For purposes of this appeal, we do not have to determine which definition of undue influence applies and whether the allegations of the SAP meet that definition, because the SAP has alleged facts that, if true, give rise to a presumption of undue influence, thus shifting the burden to Michael to prove the challenged amendments and transactions were valid. (Estate of Auen (1994) 30 Cal.App.4th 300, 308 (Auen).) Most importantly, the SAP alleged that Michael served as Raymond's attorney. "A transaction between an attorney and client which occurs during the relationship and which is advantageous to the attorney is presumed to violate that fiduciary duty and to have been entered into without sufficient consideration and under undue influence." (Lewin v. Anselmo (1997) 56 Cal.App.4th 694, 701; see Fair v. Bakhtiari (2011) 195 Cal.App.4th 1135, 1151-1152 (Fair) [under Prob. Code, § 16004, subd. (c), transaction between trustee and beneficiary benefiting trustee is presumptively a violation of fiduciary duty; this provision applies to the attorney-client relationship].) Applied to testamentary instruments in particular, a presumption of undue influence arises upon a showing that the person allegedly exerting undue influence "(1) had an attorney-client relationship with the testator at the time the will was prepared, (2) actively participated in preparation or execution of the will, and (3) benefited thereby." (Auen, supra, 30 Cal.App.4th at p. 311.)
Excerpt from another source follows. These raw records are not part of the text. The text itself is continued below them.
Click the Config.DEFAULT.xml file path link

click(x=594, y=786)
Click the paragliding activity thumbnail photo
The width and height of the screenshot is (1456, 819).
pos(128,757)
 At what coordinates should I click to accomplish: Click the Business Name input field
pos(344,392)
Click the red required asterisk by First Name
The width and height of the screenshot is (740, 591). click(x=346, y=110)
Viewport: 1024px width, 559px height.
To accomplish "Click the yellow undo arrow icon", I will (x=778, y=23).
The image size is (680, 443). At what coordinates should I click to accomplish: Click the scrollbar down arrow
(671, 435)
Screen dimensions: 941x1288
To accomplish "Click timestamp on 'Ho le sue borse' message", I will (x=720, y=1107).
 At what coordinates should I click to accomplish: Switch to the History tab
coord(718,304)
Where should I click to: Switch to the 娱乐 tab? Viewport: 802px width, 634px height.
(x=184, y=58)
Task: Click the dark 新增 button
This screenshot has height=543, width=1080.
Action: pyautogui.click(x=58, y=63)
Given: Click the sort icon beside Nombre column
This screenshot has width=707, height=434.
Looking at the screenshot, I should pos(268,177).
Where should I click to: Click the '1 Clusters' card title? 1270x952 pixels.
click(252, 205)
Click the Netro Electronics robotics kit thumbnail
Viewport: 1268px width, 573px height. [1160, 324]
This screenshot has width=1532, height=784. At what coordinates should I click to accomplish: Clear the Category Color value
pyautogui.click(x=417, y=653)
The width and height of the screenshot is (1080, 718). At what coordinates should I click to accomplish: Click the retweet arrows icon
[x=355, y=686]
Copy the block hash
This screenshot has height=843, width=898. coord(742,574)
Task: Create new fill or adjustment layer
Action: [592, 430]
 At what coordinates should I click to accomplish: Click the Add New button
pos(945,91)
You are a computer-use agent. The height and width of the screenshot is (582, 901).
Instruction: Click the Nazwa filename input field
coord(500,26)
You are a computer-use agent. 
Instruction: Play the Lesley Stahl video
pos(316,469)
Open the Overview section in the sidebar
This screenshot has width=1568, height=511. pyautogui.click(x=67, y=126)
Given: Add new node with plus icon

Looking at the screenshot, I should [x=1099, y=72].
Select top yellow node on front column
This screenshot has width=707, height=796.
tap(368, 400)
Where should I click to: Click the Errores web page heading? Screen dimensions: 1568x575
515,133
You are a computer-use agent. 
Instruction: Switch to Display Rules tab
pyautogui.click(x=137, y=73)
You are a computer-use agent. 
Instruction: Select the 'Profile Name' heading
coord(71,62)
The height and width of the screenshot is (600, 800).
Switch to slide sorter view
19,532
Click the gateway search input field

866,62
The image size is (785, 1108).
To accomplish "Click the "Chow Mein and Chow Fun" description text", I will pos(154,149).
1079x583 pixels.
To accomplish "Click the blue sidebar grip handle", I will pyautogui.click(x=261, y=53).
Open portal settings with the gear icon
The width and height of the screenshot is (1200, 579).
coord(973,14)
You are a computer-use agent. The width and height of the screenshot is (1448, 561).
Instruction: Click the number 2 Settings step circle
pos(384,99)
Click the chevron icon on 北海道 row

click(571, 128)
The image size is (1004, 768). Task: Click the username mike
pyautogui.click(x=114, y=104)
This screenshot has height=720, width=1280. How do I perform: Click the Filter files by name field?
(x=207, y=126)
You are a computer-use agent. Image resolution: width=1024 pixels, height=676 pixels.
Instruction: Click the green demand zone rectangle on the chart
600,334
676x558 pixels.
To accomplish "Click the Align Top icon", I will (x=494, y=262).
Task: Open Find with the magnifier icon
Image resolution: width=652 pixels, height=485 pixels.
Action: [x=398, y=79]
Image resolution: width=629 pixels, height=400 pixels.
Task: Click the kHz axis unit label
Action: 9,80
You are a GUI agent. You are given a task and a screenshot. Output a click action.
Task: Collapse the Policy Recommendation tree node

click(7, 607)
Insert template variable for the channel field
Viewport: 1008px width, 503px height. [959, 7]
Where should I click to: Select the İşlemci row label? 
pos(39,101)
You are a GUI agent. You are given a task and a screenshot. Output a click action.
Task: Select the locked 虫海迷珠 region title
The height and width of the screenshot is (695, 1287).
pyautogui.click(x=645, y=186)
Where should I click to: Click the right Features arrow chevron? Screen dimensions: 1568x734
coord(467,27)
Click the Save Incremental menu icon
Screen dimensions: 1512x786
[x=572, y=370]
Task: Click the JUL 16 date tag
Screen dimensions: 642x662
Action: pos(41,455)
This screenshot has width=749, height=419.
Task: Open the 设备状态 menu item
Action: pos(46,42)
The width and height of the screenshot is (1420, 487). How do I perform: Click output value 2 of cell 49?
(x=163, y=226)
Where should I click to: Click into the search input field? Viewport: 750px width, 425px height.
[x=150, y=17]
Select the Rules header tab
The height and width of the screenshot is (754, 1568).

Here, the SAP alleged an attorney-client relationship and that Michael benefited both from the amendments to the trust and various transfers of property while Raymond was alive. Although the probate court read the SAP to allege that Michael's only involvement in the trust amendments was taking Raymond to see his estate planning attorney, the SAP in fact alleged that Michael himself provided instructions to the estate planning attorney, either directly or through Raymond, reviewed drafts, and arranged the signing and notarizing of the relevant documents. This was sufficient to establish active participation, even if, as the probate court found, that the SAP did not specifically allege that Michael performed "legal work" in connection with the estate plan.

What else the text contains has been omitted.